SAR-based flood detection in urban areas
University of New Brunswick
In Canada, flooding causes more damage to buildings, infrastructures, and people than any other natural disaster. Since floods enormously impact large groups of people, immediate large-scale monitoring is crucial during and after a flood event. In that regard, remote sensing technologies including optical and SAR sensors have been widely used for flood mapping. Nevertheless, SAR sensors have superiority due to their intrinsic day/night and all-weather image acquisition capabilities. While SAR backscatter intensity and phase correlation have been successfully employed in flood detection, other SAR products such as PolSAR decompositions and InSAR phase have been neglected in flood mapping.
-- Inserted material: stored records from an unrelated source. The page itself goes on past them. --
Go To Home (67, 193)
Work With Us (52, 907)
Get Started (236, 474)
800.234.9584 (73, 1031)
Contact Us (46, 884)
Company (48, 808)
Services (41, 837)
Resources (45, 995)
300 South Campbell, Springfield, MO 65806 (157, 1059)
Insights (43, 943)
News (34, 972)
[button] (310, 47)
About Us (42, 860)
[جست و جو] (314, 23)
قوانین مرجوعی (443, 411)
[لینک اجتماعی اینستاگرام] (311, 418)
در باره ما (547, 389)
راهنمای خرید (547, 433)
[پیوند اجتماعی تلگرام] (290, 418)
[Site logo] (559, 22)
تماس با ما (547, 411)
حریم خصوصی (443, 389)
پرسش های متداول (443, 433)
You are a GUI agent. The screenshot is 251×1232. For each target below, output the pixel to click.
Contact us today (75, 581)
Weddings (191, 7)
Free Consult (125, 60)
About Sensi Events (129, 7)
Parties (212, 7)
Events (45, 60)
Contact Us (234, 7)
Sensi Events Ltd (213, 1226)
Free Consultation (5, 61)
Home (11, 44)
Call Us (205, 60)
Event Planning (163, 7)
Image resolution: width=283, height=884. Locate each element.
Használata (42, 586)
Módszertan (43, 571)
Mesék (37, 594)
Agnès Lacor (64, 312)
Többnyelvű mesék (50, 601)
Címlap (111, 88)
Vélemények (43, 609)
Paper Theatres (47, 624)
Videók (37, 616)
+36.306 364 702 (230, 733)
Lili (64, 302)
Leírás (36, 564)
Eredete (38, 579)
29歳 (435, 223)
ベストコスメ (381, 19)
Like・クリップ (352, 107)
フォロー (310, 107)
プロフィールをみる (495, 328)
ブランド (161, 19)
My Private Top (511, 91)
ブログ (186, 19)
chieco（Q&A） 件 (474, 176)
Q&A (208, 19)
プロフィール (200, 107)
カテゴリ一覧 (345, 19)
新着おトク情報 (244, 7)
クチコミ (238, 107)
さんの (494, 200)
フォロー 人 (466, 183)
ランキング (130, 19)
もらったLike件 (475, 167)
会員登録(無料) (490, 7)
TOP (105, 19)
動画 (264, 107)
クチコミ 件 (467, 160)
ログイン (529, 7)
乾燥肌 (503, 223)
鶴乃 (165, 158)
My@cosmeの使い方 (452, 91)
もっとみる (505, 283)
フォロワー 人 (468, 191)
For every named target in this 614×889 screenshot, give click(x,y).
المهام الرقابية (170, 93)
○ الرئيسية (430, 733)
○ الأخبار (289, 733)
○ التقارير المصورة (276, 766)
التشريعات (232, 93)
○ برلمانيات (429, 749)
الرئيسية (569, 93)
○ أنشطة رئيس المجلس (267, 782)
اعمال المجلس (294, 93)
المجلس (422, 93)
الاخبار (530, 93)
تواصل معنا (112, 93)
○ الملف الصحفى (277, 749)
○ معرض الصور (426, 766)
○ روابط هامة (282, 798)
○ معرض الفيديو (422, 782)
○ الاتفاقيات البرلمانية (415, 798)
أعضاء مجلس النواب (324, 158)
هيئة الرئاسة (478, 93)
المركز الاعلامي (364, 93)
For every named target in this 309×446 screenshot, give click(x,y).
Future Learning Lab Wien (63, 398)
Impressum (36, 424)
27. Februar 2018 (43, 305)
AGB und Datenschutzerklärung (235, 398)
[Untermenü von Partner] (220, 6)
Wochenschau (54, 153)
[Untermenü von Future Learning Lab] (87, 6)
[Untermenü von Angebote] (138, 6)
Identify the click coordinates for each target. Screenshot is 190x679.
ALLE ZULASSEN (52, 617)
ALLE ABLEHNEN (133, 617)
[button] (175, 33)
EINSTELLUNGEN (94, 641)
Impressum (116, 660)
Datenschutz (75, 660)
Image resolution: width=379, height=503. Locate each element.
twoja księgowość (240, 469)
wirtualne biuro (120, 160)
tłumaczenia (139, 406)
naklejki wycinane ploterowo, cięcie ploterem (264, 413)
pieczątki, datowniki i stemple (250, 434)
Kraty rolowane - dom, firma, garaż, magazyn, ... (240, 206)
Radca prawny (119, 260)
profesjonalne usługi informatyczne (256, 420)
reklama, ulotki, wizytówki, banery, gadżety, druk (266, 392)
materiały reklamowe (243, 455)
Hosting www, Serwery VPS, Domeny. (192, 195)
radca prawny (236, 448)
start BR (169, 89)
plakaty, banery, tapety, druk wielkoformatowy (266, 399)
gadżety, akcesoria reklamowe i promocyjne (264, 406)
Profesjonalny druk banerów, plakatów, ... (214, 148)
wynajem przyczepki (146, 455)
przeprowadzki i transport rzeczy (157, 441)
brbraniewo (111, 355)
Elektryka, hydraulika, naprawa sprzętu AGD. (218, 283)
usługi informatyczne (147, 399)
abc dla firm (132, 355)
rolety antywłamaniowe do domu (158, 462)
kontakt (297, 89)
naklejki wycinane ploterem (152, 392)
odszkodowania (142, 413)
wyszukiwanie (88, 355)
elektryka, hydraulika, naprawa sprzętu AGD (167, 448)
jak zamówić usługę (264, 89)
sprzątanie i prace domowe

Moreover, the majority of existing studies are dedicated to flood mapping in rural areas while flood detection in urban areas using SAR imagery has not attracted enough attention. This is mainly due to the complexity of urban structures that pose challenges to the interpretation of backscatter patterns and flood mapping in urban areas. In this study, we examine the synergistic use of PolInSAR features in the improvement of flood mapping in urban environments. Also, the effectiveness of including SAR simulated reflectivity maps that represent the geometric distortion in the SAR image of constructed objects is investigated. Two supervised Machine Learning (ML) models are proposed that employ PolInSAR features along with five auxiliary features namely - elevation, slope, aspect, distance from the river, and land use/land cover- which are well-known to improve flood mapping algorithms. These auxiliary features are considered as the baseline model since they have shown effectiveness in the flood mapping literature. The first ML model is tested on medium-resolution Sentinel1-A images while the second model employs high-resolution TerraSAR-X images along with SAR simulated reflectivity maps. The results show promising improvements with respect to the baseline model: 5.6% overall accuracy improvement in the first ML model, and 9.6% in the second one. This improvement can be interpreted as the successful employment of the selected features and the effectivity of the classification models.